L’equazione del cuore di Maurizio de Giovanni

Ci costruiamo la nostra bolla di felicità.

Le nostre abitudini, i gesti che ci fanno sentire sicuri, tutto messo insieme per un equilibrio mentale.
Ma le fondamenta? 
Su cosa poggia questo castello di carte che chiamiamo vita?
Un soffio.
Solo un soffio di vento, una breve telefonata, una distrazione inaspettata e il castello non c’è più, ineluttabilmente.
Questa è la vita del professor Massimo, da otto anni su un lembo di terra a misura d’uomo, chiuso nel suo nido autosufficiente. Il mondo fuori.
Fino a quel soffio
Un cuore fermo può ripartire se avverte quella folata che gli lacera la corazza?
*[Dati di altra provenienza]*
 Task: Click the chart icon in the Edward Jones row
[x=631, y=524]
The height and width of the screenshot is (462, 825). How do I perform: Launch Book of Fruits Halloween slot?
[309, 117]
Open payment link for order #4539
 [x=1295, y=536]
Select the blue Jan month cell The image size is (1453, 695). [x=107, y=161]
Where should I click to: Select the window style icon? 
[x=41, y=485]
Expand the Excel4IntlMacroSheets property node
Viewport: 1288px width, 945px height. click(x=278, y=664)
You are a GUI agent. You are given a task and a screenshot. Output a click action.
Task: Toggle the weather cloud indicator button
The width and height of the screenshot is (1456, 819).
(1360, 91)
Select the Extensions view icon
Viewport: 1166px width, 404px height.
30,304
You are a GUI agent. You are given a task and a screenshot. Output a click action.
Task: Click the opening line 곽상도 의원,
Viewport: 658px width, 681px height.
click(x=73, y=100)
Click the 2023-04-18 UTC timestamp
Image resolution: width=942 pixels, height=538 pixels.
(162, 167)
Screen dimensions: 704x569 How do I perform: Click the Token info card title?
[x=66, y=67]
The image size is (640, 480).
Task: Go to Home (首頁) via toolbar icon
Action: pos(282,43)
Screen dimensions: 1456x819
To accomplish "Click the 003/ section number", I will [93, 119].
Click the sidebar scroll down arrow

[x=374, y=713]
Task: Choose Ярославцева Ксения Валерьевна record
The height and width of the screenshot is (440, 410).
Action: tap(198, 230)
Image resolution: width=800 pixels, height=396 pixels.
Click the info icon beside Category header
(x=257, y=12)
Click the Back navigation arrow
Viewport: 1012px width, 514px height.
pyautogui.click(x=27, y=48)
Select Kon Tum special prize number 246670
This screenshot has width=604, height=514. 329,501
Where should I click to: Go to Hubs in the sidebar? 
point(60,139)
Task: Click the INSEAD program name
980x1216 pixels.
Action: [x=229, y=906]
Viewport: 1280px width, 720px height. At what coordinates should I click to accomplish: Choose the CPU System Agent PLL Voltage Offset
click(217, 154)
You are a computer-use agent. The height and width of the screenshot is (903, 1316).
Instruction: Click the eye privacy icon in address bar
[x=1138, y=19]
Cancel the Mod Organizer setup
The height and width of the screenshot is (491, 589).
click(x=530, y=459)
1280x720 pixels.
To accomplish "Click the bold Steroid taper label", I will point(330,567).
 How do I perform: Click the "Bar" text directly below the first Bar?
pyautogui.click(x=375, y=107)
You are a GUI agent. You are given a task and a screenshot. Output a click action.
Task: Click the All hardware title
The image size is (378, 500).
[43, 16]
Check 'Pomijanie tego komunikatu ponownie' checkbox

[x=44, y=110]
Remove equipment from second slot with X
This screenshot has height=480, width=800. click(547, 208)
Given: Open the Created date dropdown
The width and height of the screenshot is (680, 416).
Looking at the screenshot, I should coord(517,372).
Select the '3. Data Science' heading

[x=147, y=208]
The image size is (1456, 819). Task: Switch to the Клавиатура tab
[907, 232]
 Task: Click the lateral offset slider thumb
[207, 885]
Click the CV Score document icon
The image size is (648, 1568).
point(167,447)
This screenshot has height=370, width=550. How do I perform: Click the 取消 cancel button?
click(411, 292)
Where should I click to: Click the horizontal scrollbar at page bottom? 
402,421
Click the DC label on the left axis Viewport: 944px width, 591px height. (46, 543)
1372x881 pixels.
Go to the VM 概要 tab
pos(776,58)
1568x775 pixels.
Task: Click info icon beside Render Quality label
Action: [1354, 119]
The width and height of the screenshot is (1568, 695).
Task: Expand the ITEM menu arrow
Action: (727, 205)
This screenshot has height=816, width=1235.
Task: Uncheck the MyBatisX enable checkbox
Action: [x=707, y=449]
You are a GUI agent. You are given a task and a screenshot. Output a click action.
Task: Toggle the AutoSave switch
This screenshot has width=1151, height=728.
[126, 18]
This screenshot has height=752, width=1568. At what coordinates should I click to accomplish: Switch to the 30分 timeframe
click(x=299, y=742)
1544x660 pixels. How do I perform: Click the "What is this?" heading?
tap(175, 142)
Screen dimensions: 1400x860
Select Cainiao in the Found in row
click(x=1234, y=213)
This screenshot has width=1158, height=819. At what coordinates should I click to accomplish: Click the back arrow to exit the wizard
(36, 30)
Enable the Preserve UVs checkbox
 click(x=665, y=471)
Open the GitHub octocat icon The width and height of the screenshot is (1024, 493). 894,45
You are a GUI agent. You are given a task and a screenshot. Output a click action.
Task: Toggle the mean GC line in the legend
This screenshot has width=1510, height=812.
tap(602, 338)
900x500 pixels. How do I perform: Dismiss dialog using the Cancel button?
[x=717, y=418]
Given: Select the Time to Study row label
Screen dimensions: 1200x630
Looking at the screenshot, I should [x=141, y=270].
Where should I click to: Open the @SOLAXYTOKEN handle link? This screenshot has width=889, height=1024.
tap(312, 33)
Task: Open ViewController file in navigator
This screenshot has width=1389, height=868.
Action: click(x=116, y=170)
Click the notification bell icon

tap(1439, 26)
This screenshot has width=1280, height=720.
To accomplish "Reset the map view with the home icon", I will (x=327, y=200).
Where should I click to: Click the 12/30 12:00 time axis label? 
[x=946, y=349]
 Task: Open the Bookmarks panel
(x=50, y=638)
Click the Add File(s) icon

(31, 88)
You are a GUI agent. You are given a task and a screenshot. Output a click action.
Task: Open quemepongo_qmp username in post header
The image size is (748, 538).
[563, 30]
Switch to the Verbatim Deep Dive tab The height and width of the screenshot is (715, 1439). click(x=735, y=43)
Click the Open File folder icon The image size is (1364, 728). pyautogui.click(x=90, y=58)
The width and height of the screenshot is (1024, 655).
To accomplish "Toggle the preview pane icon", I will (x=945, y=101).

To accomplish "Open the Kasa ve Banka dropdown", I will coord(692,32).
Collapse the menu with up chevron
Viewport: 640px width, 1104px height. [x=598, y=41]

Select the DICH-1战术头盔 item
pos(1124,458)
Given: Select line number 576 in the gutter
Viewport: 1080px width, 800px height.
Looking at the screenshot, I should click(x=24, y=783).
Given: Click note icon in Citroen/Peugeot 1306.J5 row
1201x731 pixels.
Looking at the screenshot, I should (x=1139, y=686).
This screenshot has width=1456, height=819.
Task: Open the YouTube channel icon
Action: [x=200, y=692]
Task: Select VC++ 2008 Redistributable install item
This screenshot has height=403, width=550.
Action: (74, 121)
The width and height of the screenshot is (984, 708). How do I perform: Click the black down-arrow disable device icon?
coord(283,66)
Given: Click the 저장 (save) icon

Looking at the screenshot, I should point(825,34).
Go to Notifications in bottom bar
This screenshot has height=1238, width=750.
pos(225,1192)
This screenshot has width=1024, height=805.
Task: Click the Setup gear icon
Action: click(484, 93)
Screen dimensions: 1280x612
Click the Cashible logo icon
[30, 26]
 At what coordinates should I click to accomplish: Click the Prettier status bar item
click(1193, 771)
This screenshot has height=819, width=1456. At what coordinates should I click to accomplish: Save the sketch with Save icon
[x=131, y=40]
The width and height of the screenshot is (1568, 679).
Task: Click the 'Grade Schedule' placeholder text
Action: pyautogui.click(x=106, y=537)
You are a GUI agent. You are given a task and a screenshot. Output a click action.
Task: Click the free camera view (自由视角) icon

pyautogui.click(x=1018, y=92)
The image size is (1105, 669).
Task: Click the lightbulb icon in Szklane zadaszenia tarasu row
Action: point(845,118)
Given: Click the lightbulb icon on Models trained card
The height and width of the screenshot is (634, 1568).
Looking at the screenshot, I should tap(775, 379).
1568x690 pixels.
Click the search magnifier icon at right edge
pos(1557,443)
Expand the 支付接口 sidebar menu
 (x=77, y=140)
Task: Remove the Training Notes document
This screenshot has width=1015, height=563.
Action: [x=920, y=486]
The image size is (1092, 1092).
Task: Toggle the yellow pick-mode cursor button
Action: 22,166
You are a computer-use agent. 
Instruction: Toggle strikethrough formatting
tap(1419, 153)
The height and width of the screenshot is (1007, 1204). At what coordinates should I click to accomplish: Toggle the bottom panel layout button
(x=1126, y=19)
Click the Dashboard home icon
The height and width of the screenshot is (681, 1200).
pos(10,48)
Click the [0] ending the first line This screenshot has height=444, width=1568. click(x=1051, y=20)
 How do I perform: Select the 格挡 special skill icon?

Quale equazione va calcolata per rimettere in moto un muscolo fermo da tempo? 
Un giorno siamo sufficienti a noi stessi e solo di striscio ci curiamo veramente di chi ci circonda. Quello dopo ci troviamo schiacciati da una vita appesa a un filo, verso cui non sentiamo un vero trasporto emotivo, ma di cui tocca prenderci cura.
Così Massimo, matematico di professione, si trova nonno all’improvviso e soprattutto ha bisogno di risolvere un’equazione di cui conosce troppe poche variabili.
Un’equazione che è una risposta a quanto è successo, all’ospedale, alla perdita.
Per vincere la morte bisogna essere soldati, ma schierati in due.
Nonno Massimo e Alba, l’ucraina che si prendeva cura del piccolo Francesco.
Lui ve l’ho presentato sopra. E’ un matematico, pragmatico e razionale, vede tutto in termini completi e scomponibili come numeri.
Di fronte alla tragedia che la vita gli impone è stato difficile provarne empatia. Il suo atteggiamento schematico e glaciale lo rende asettico, emotivamente piatto.
Anche il suo scavare negli eventi, provare a fare luce negli angoli bui è terribilmente algebrico, filtrato da ragionamenti logici e di calcolo.
Da un poeta come de Giovanni mi sarei aspettata una storia straziante, commovente, intima e credibile. Un protagonista che fa breccia, che ti travolge violentemente.
Ho letto invece un bel romanzo, scorrevole, equilibrato, dalla trama forse un pizzico surreale.
È quel di più che mi è mancato. Quel sollevare gli occhi dalle parole e fare un respiro profondo per riprendere il controllo.
Con la saga del commissario Ricciardi si perdeva quel controllo, si veniva catapultati nella storia senza scampo, col cuore in mano.
È un bel libro, e come dice la mia amica di vita, dovrei smettere di cercare ciò che non c’è più.